すべては縁に従って起こり、消えていきます
今日の教えは縁起についてです。縁起とは、すべてのものが一人で生じるのではなく、多くの原因と条件、そして縁が互いに関わり合って起こるという意味です。
どんな出来事も、ただ偶然に、またそれだけで生じるものではありません。人の一言、心の中の一つの感情、目の前に起こる一つの出来事にも、数えきれない条件と縁が共に働いています。ですから私たちは、ある現象を見る時、それを固定した実体としてつかむより、どのような縁によって起こったのかを智慧をもって見つめなければなりません。
縁起の道理はとても深く、ただ考えだけですべてを測ることはできません。それをただ虚しいものとも言えず、ただ真実なものとも言えず、いつもそのままあるとも言えず、完全に断たれてなくなるとも言えません。
なぜなら、すべては確かに起こりますが、その中につかめる固定した自性はないからです。また、消えたように見えても、縁が続けば別の姿で流れが続いていくからです。
夢の中で誰かに悪口を言われれば、その瞬間には確かに怒りと苦しみが起こります。しかし目が覚めると、そのすべての場面が夢の働きだったとわかります。同じように、私たちの人生でも、外の出来事だけをつかんで苦しむのではなく、その出来事を受け取り反応する自分の心の働きも共に見つめなければなりません。
もちろん、すべてが自分のせいだという意味ではありません。ただ、何かが起こった時、それを固定した実体としてつかんで憎んだり執着したりするより、縁に従って起こり消えていく流れとして見ることが大切だという意味です。

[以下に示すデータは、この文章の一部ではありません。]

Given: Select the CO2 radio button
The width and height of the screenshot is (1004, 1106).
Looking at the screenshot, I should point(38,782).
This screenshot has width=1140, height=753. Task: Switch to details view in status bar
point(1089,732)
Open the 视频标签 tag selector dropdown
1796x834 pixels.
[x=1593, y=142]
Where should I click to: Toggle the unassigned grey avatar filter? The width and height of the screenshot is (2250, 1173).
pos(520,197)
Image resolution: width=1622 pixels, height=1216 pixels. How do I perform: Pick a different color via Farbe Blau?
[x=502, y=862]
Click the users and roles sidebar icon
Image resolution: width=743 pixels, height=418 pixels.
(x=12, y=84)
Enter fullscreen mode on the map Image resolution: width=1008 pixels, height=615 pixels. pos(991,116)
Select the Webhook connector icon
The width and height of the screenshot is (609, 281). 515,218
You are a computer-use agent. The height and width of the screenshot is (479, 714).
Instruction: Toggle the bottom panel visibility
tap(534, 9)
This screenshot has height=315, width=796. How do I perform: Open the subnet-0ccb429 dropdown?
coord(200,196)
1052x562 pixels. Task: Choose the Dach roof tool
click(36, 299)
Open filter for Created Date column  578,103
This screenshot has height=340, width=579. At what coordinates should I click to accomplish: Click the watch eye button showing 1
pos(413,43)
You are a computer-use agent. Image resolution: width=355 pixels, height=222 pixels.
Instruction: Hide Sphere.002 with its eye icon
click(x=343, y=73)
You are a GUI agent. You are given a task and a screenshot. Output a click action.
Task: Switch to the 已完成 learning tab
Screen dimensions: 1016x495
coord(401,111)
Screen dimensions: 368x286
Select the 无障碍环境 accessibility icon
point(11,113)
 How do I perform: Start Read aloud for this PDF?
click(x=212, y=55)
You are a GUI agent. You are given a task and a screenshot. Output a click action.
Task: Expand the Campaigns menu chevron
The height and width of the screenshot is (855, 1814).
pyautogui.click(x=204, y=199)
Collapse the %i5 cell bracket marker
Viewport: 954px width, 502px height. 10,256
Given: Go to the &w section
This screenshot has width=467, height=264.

縁起を正しく見ると、「ある」というところに執着せず、「ない」というところにも落ち込みません。起こるものは起こるものとして知り、消えるものは消えるものとして知り、その中で心を明るくすることが修行です。
今日も、すべてのことを急いで決めつけず、縁に従って起こる流れを智慧をもって見つめ、執着より気づきで生きる一日にしてください。
すべては一人で生じるのではなく、縁に従って起こります。ですから、どんな出来事も固定した実体としてつかまず、その中で働く条件と自分の心の動きを共に見つめなければなりません。今日は執着より気づきで、決めつけより智慧で生きる一日にしてください。